The Staggering Relevance of Bonhoeffer
Posted February 4th, 2012 by Jen in features, germany, history, persecuted church, politics/world news, religion8 Comments »
Bonhoeffer’s been dogging me for decades and sometimes I do wish he’d back off, because he’s always reminding me that anything of value has a high price. I’m a tight-wad, I don’t like to pay high prices.
Perhaps you’ve not been introduced to Dietrich Bonhoeffer? Today is his birthday, and 106 years ago he entered the world, along with his twin sister, Sabine, in Breslau, Germany, bringing great joy to Paula and Karl Bonhoeffer, and eventually there would be eight children who had the most lovely and nurturing family a child could hope for. Above the west entrance of Westminster Abbey in London are 10 modern martyrs – Bonhoeffer’s statue is among them. In the briefest of words, Bonhoeffer was a theologian, a pastor, a writer, a Christian, a prophet, an anti-Nazi spy. He was executed on April 9, 1945 in a German concentration camp for his involvement in a plot to assassinate Hitler, just days before liberation of that camp.
But I’d like to talk about why we should be concerned about Bonhoeffer in the 21st century.
Eric Metaxas has recently written an award winning biography of Bonhoeffer, Bonhoeffer: Pastor, Martyr, Prophet, Spy. I liked it better than the massive volume by Eberhard Bethge simply for its readability and style. Metaxas explains why we should care about Bonhoeffer:
Bonhoeffer’s relevance to us today is staggering, and I confess that when I began writing the book I had no idea I would stumble over so many powerful parallels to our own situation. For one thing, the story of Bonhoeffer is a primer on the burning issue of what the limits of the state are.

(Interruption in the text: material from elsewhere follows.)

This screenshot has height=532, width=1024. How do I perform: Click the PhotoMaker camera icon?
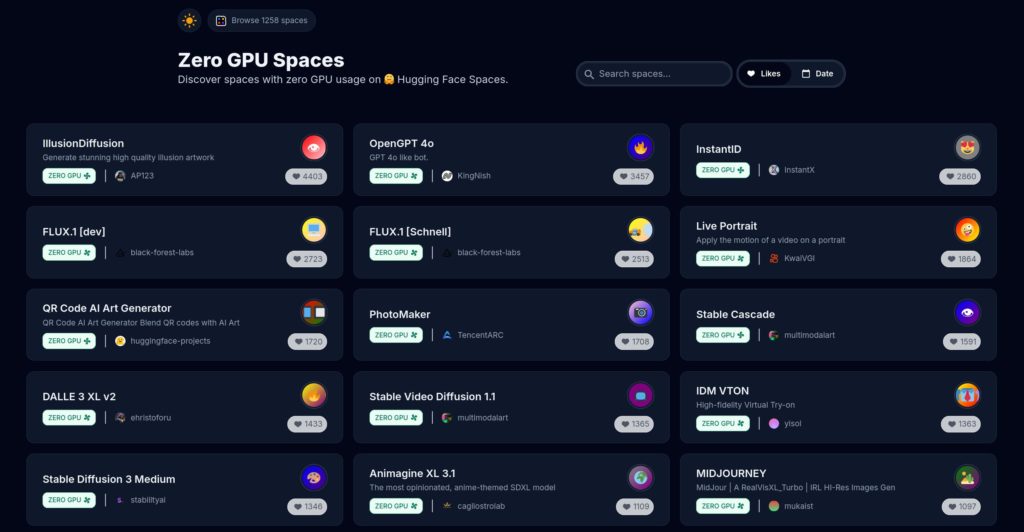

Exactly why is he relevant to such a degree that people are still writing biographies about him and giving talks and holding congresses? Germany in the 1930s and 40s is challenging to comprehend — the Nazi and Jewish issues, of course, the role of the church, and I wonder how to extrapolate from those times without finding a Nazi behind every overreaching government act.
The state of Bonhoeffer’s world was that the German Christian church looked the other way as Jews were being carted off for “resettlement in the East.” In Bonhoeffer’s last great work, Ethics, though unfinished he considered it his magnum opus, he rebukes the church for her grave offenses against humanity and allowing herself to be subjugated by the Nazi regime:
The church must confess that she has not proclaimed often or clearly enough her message of the one God who has revealed Himself for all time in Jesus Christ and who will tolerate no other gods beside Himself. She must confess her timidity, her evasiveness, her dangerous concessions…She was silent when she should have cried out because the blood of the innocent was crying aloud to heaven…She has not raised her voice on behalf of the victims and has not found ways to hasten to their aid. She is guilty of the deaths of the weakest and most defenseless brothers of the lord Jesus Christ…The church must confess that she has desired security, peace and quiet, possessions and honor…She has not borne witness to the truth of God…By her own silence she has rendered herself guilty of a failure to accept responsibility and to bravely defend a just cause. She has been unwilling to suffer for what she knows to be right. Thus the church is guilty of becoming a traitor to the Lordship of Christ. [Ethics, p.117]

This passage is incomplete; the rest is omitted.